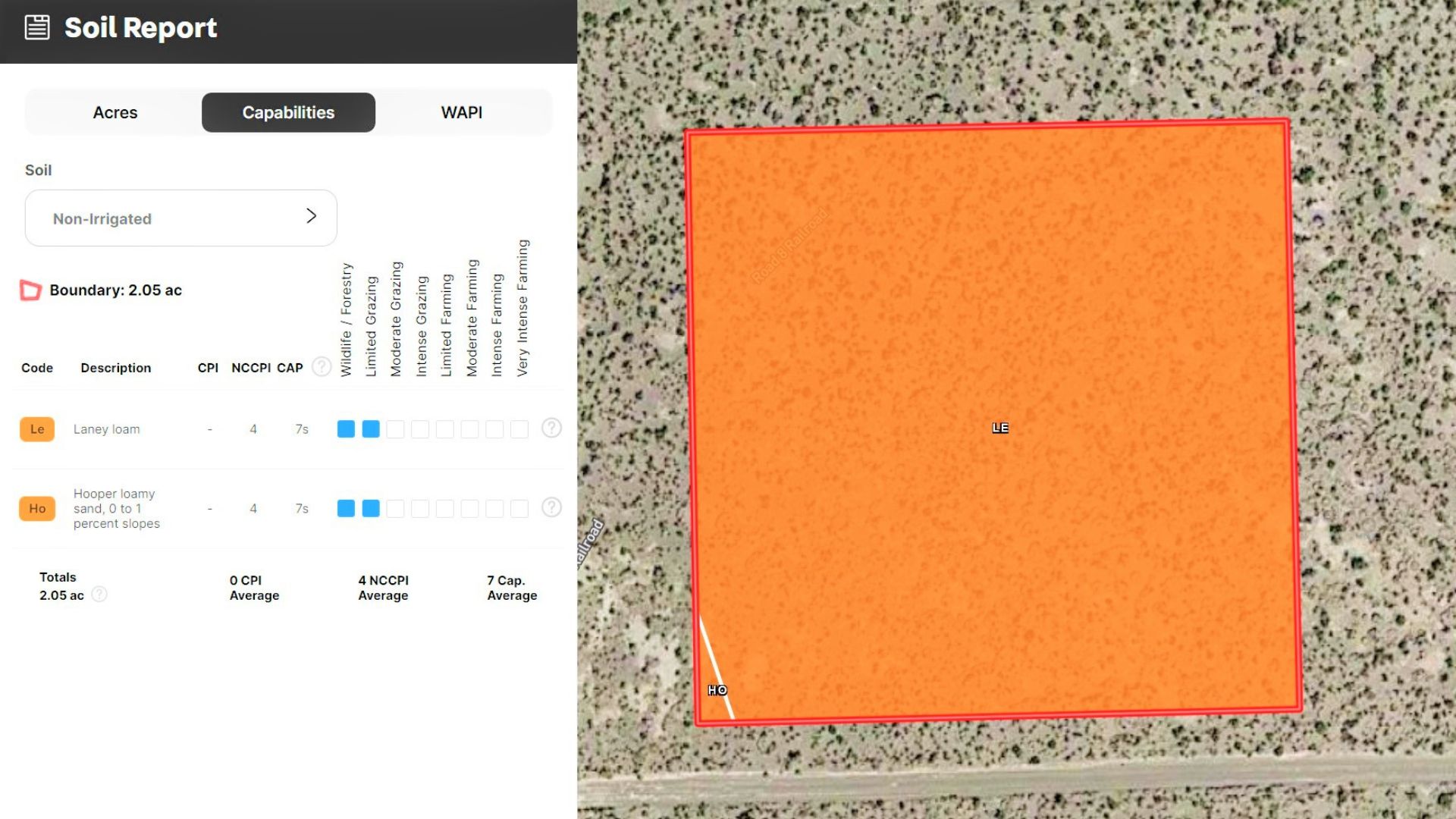The height and width of the screenshot is (819, 1456).
Task: Click the orange Ho soil code badge
Action: tap(37, 509)
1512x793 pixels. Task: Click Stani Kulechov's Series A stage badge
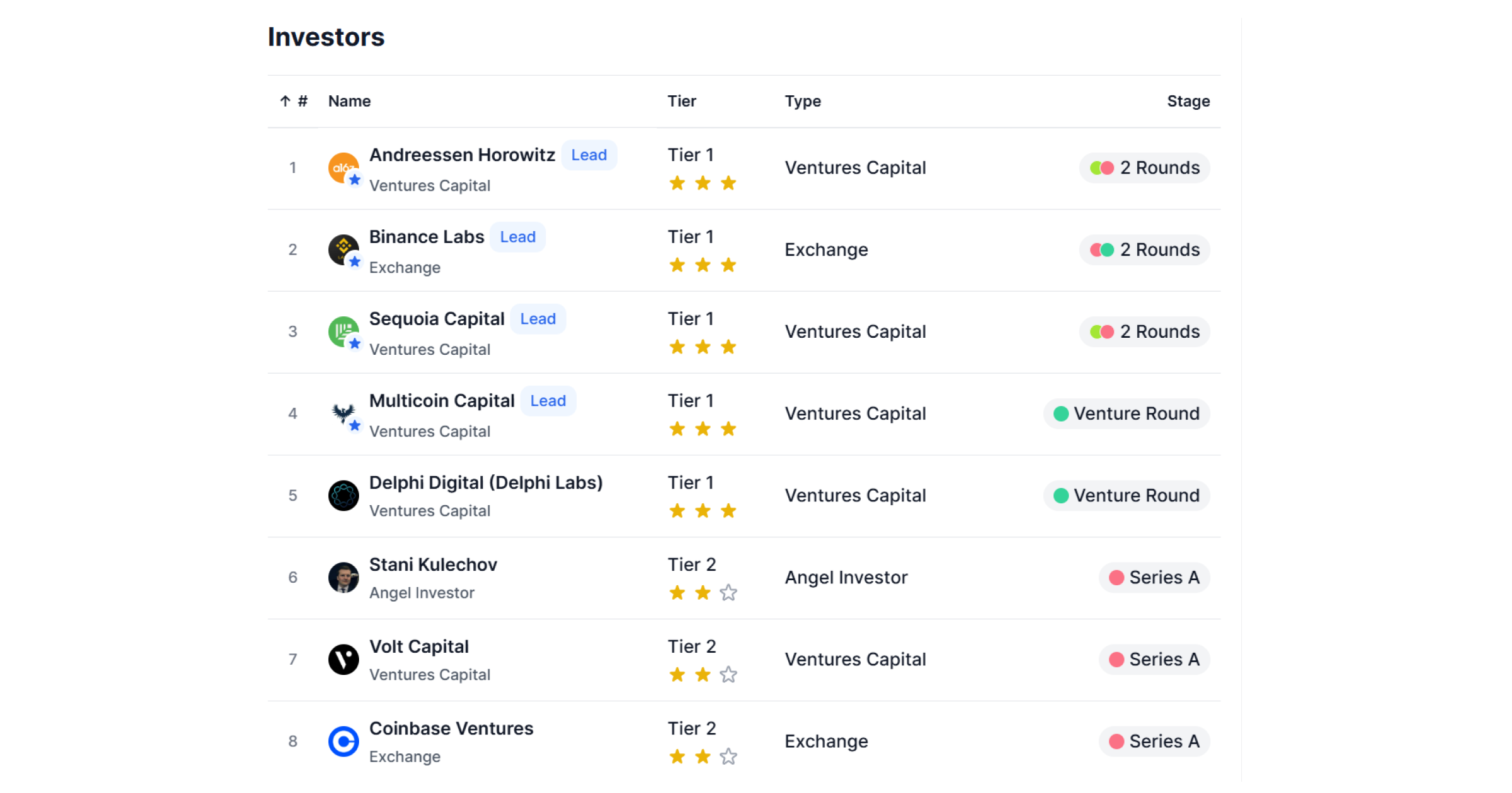[1154, 577]
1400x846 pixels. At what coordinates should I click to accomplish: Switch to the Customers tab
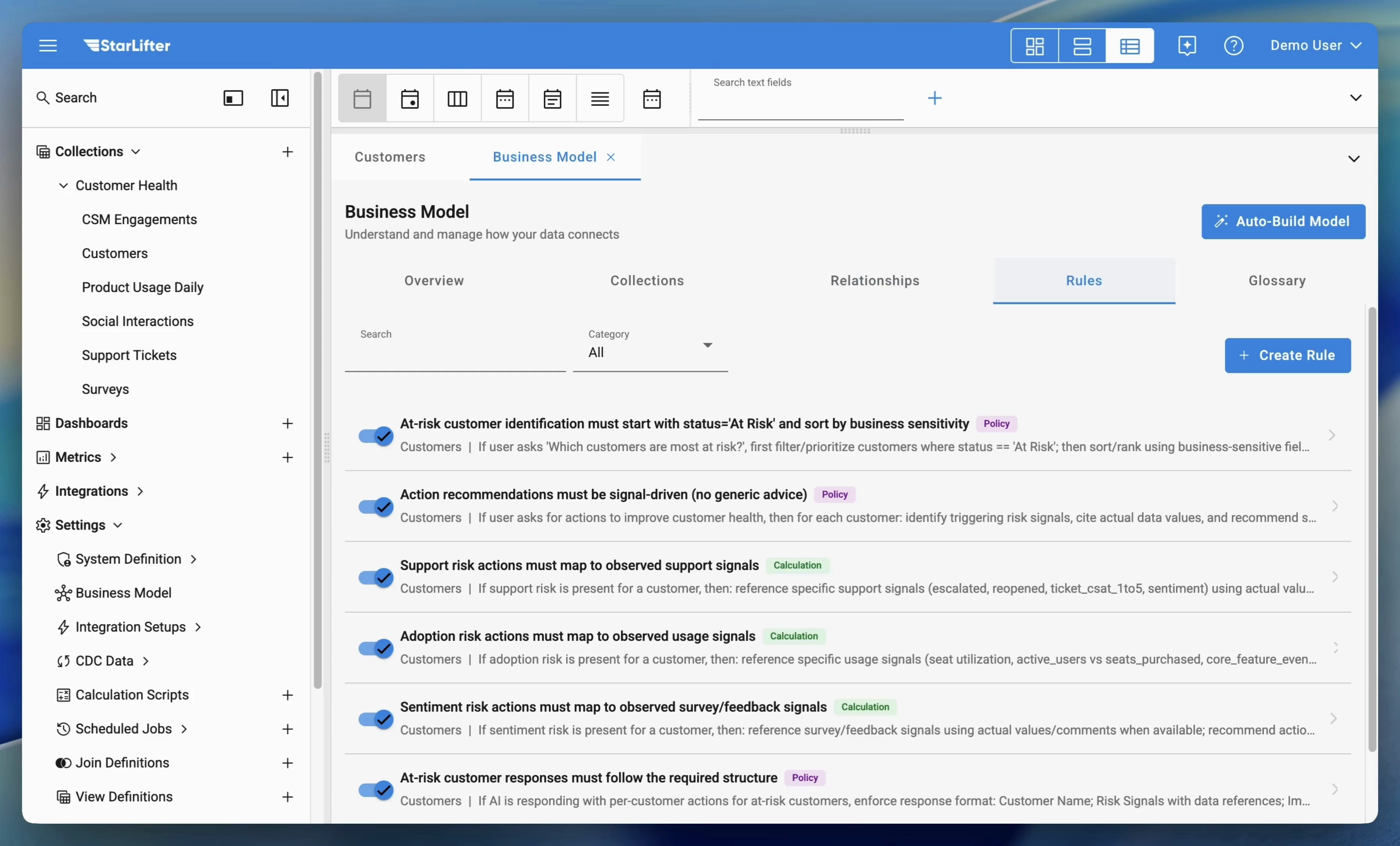click(389, 157)
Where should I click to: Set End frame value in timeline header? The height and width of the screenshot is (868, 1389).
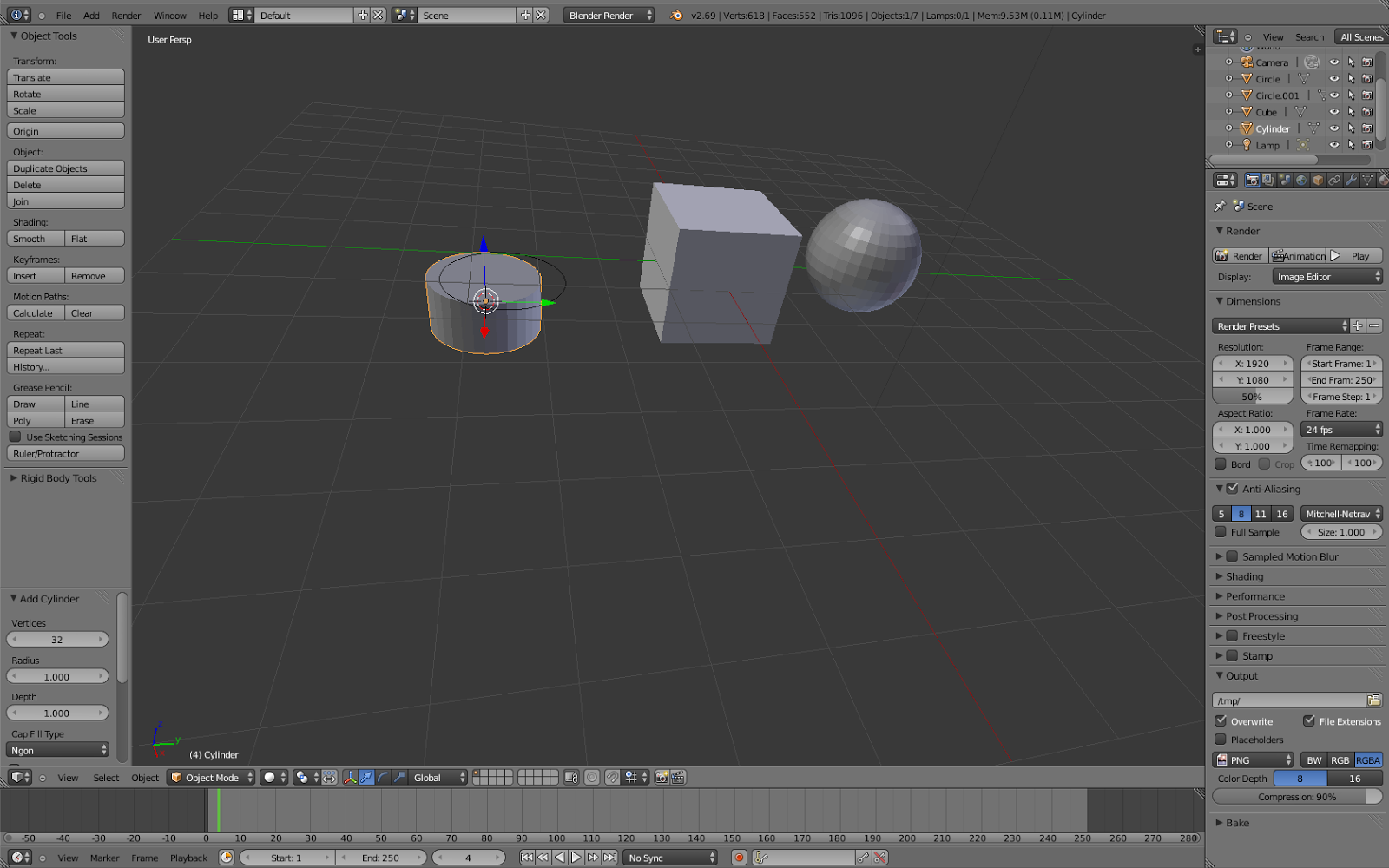click(382, 857)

━━━━━━━━━━━━━━━━

**Required action**: Only the lines from the line with "1512x793 pixels. Task: Click" to the bottom of the material above should be reproduced, exactly and without pictures.

**Response box**:
1512x793 pixels. Task: Click Stani Kulechov's Series A stage badge
[1154, 577]
1400x846 pixels. At what coordinates should I click to accomplish: Switch to the Customers tab
click(389, 157)
Where should I click to: Set End frame value in timeline header? The height and width of the screenshot is (868, 1389).
click(382, 857)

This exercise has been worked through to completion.